Le ministre de la Justice du Québec, Bertrand St-Arnaud, s'est fait circonspect sur la légalité du projet proposant d'instituer une charte de la laïcité, mercredi.

Légalité du projet de loi 60 sur la laïcité : Bertrand St-Arnaud prudent

Le ministre de la Justice du Québec, Bertrand St-Arnaud, se fait on ne peut plus circonspect sur la légalité du projet proposant d'instituer une charte de la laïcité. Il distingue l'actuel projet de loi de l'éventuelle législation qui devrait être adoptée par les élus «au terme du processus» parlementaire en cours.
Bertrand St-Arnaud se garde d'affirmer que le projet de loi 60 passerait la rampe des chartes québécoise et canadienne des droits et libertés de la personne. Il se dit cependant persuadé que la loi qui sera votée à l'issue du processus législatif passera, elle, le test des tribunaux. Une distinction qu'il explicite ainsi : 
«Depuis le début, ma réponse a toujours été de dire que j'étais confiant dans les assises juridiques du document d'orientation qui a été déposé par mon collègue [Bernard Drainville] en octobre dernier. Il y a un projet de loi qui a été déposé [par la suite, en novembre] et je suis confiant qu'à terme, lorsque cette loi sera adoptée, elle sera légale, constitutionnelle et conforme à nos chartes.»
- «À terme», est-ce à dire que ce ne serait pas le cas de l'actuel projet de loi 60 tel que formulé?

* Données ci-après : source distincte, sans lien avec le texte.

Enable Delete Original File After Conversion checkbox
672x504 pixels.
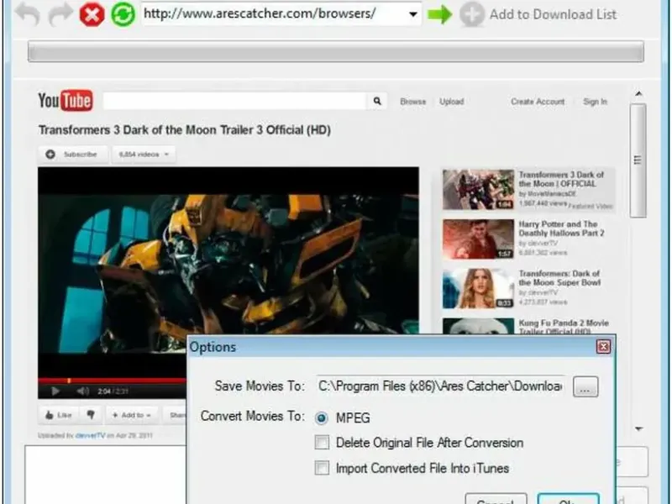[322, 443]
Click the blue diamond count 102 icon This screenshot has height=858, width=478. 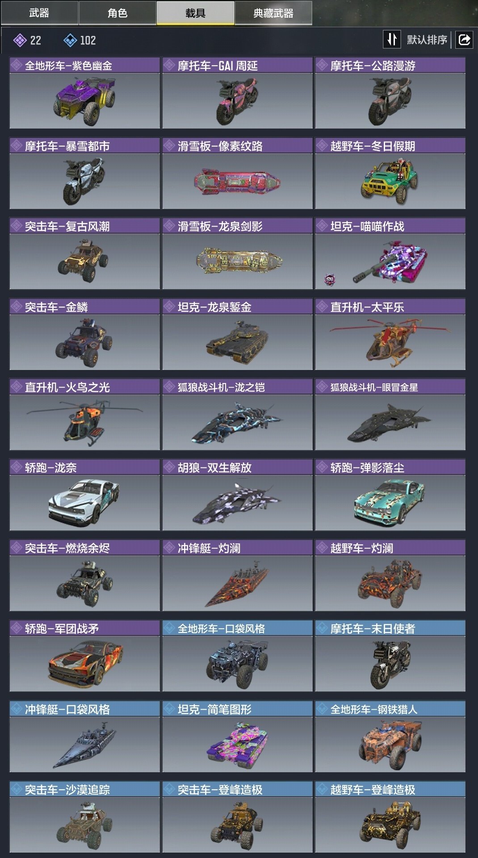pyautogui.click(x=70, y=41)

- «On a mis sur la table un projet de loi», a repris M. St-Arnaud devant des journalistes. «Je comprends que lors de la commission parlementaire, toutes sortes d'avis vont être formulés, notamment des avis à caractère juridique. Et je suis convaincu que les 125 membres de l'Assemblée nationale, au terme du processus, vont adopter un projet de loi qui sera légal, constitutionnel et conforme à nos chartes», a-t-il encore répété en faisant allusion à d'éventuels amendements.
Au deuxième jour de la commission parlementaire portant sur le projet de loi 60, mercredi, il a encore une fois été essentiellement question de l'interdiction du port de signes religieux ostentatoires, une proposition au coeur de l'initiative gouvernementale.
C'est après des demandes de précision que le ministre de la Justice du Québec a fini par déclarer avoir confiance dans le fait qu'«en bout de piste» le projet de loi, «modifié ou pas», sera conforme aux chartes des droits et libertés.
Une fois de plus, Bertrand St-Arnaud a refusé de rendre publics les avis juridiques qu'il a en main. Aucun gouvernement ne le fait jamais, a-t-il plaidé de nouveau.
Le porteur du projet de loi instituant une charte de la laïcité, Bernard Drainville, dit n'avoir aucun doute sur la légalité du document actuellement soumis à la consultation publique.
Amendements voulus par la CAQ
Toute proposition d'amendement devra d'abord provenir des rangs gouvernementaux, a déclaré, mercredi, le chef de la Coalition avenir Québec, François Legault.
Il croit que l'interdiction du port de symboles confessionnels ne devrait concerner ni les employés du réseau de la santé, ni «les employés de bureau» de la fonction publique québécoise. Ceux-ci devraient être exclus du projet gouvernemental, selon lui.
Cela dit, tout ce sujet - qui ne lui réussit guère dans les intentions de vote - continue d'indisposer François Legault. Il ne s'en cache pas. 
«La préoccupation numéro 1 des Québécois, c'est l'économie; l'argent qu'ils ont de moins en moins dans leurs poches. Les gens sont en train de faire une indigestion des taxes et des impôts.»
M. Legault dénonce le fait que le ministère de la Santé et des Services sociaux étudie la possibilité de faire payer aux patients qui les occuperont les futures chambres privées du CHUM et du CSUM alors que ce sont les seules qui seront aménagées dans ces deux superhôpitaux. Le libéral Yves Bolduc s'en indigne aussi.